Bien que l’on puisse, à raison, déplorer la tenue des élections législatives en ce moment précis, il faut, en même temps que l’on s’arme pour combattre l’extrême droite, saluer ce qui sonne comme le glas tant attendu car tant mérité du Macronisme. Il est temps de se débarrasser de ces pantins gyrovagues prêts à nous emmener partout où leur intérêt et leur Chef les guide, de l’abandon de leurs électeurs à celui de leurs idéaux. Ceux qui nous emportaient dans leur dérive sans limite, se comportant comme les Indolents à l’entrée de l’Enfer dantesque, sont descendus au cercle le plus profond de la damnation, celui des traîtres. Ce n’est peut-être pas pour rien que Dante plaçait ses Ignavi, « ceux qui ont suivi », à l’entrée de l’Enfer, devant la porte, moins pour signifier la petite taille de leur faute que sa petitesse, et pour avertir que c’est à partir de cette dérive ci que l’on peut pénétrer ces profondeurs-là, jusqu’à toucher, dans le même élan, leur fond. On pourra leur communiquer qu’il a fallu creuser bien loin pour trouver un monde où les extrêmes se rejoignent.
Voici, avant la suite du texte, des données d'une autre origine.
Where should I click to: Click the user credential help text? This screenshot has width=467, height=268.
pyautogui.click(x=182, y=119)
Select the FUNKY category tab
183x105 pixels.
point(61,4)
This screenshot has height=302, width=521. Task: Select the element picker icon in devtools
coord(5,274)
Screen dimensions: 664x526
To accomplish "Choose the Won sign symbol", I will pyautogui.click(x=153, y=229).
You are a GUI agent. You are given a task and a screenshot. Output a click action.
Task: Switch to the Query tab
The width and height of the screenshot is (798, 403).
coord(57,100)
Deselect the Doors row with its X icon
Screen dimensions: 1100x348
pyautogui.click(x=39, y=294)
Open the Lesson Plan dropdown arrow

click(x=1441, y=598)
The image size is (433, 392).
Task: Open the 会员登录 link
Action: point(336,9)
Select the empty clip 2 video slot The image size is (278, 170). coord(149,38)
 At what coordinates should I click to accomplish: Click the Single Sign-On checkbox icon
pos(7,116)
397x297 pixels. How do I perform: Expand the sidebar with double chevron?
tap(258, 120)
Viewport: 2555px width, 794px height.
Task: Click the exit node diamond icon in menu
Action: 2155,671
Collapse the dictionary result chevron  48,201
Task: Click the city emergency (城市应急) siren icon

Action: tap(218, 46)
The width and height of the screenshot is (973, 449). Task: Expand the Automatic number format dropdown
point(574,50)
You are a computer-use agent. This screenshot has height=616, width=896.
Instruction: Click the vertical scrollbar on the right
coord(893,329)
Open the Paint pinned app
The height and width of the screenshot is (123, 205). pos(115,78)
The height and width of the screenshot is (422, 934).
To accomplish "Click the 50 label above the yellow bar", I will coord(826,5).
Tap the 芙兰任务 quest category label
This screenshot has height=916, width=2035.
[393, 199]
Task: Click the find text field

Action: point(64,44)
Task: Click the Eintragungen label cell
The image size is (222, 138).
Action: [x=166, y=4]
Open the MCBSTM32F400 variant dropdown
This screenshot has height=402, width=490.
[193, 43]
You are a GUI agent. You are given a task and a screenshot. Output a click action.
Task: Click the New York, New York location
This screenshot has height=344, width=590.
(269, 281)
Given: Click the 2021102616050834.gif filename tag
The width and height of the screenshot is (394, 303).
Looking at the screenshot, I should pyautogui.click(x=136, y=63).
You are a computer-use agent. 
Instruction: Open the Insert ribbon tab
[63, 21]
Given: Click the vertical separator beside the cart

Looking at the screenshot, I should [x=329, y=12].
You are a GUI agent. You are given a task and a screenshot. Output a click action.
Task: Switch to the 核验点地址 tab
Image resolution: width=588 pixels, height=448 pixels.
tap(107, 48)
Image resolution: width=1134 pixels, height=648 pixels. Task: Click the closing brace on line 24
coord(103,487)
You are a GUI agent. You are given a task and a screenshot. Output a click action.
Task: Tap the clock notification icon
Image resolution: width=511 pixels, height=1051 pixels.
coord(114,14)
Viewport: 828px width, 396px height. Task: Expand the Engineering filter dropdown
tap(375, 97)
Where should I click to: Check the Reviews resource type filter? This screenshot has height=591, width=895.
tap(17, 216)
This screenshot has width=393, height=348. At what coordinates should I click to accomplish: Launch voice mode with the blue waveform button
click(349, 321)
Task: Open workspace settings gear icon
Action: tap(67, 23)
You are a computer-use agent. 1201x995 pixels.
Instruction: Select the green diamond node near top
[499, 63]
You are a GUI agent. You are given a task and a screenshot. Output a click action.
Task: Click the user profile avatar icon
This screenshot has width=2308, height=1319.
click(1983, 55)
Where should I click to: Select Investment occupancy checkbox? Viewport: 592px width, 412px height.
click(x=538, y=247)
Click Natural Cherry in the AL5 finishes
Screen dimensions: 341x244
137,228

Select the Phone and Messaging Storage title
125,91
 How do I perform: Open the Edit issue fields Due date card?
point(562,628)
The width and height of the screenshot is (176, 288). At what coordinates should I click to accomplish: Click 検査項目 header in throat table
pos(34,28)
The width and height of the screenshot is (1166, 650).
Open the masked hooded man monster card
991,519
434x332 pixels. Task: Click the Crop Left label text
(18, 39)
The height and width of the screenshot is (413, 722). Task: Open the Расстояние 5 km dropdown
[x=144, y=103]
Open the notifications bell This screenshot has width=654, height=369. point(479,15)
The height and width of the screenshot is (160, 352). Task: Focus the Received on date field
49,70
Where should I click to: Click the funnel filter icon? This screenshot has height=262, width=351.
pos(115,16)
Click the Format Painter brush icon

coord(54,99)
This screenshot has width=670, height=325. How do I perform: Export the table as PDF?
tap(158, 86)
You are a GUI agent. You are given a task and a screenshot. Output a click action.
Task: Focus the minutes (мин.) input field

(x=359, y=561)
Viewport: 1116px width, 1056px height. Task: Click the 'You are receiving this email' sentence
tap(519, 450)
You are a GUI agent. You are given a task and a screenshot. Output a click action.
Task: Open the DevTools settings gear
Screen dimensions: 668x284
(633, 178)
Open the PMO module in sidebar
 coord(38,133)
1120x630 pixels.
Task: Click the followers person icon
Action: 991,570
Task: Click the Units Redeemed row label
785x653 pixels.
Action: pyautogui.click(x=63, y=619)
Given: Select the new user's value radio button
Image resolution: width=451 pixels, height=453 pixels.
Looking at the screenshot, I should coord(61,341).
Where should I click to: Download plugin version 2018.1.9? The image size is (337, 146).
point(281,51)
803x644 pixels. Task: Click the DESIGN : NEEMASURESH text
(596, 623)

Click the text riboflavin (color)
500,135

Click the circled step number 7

D’Emmanuel Macron, on dira que ses grimaces de Janus ont révélé son visage de Judas. Que personne n’a fait autant de mal à la démocratie française que lui. Le raisonnement moral, pour la démocratie, et le raisonnement stratégique, contre l’extrême droite, s’unissent ici pour rejeter au plus tôt la possibilité même que le Macronisme se présente en alternative. La Dissolution de l’Assemblée Nationale, alors que le camp d’Emmanuel Macron touche des bas historiques dans l’opinion publique, peut être saluée dans la mesure où elle semble pouvoir précipiter sa nécessaire disparition. Mais cette opportunité nous est donnée au risque d’un coût incalculable, celui de voir l’extrême droite accéder au pouvoir. Emmanuel Macon est prêt à courir ce risque, et ce n’est certainement pas parce qu’il pense qu’il faut en finir avec son gouvernement. Comme Victor Hugo le dénonçait chez Napoléon III, il court pour sa gloire personnelle vers son Sedan, en choisissant d’ignorer les conséquences que sa défaite produira pour toute la France, même au-delà de son départ : après lui, le déluge. Soit il espère l’énième sursaut du « barrage républicain », alors qu’il est lui-même l’artisan de son écroulement, soit il croit que trois années d’extrême droite nous feront le regretter. Dans les deux cas, son inconscience, son opportunisme et son égoïsme s’additionnent à la liste des raisons de le punir le 30 juin.

C’est en actant la mort du Macronisme, à l’agonie depuis 2022, que l’on se tournera d’autant mieux vers la seule véritable alternative à l’extrême droite, celle de la gauche. Aujourd’hui, où tout est encore possible, l’enjeu n’est pas de mettre sur le même plan Macronisme et extrême droite, comme s’il ne restait déjà que ces deux options. Dans un contexte où c’est justement cette dernière qui représente la plus forte menace, l’essentiel est de comprendre, dès avant le premier tour des législatives, qu’Emmanuel Macron doit être vaincu pour que l’on vainque l’extrême droite ; que tout vote macroniste ne sera pas et ne sera jamais un vote de barrage. Car le barrage est mort sous les coups du Macronisme ; peut-être qu’il renaîtra avec sa disparition. Ce que seul le succès du nouveau Front Populaire peut rendre possible.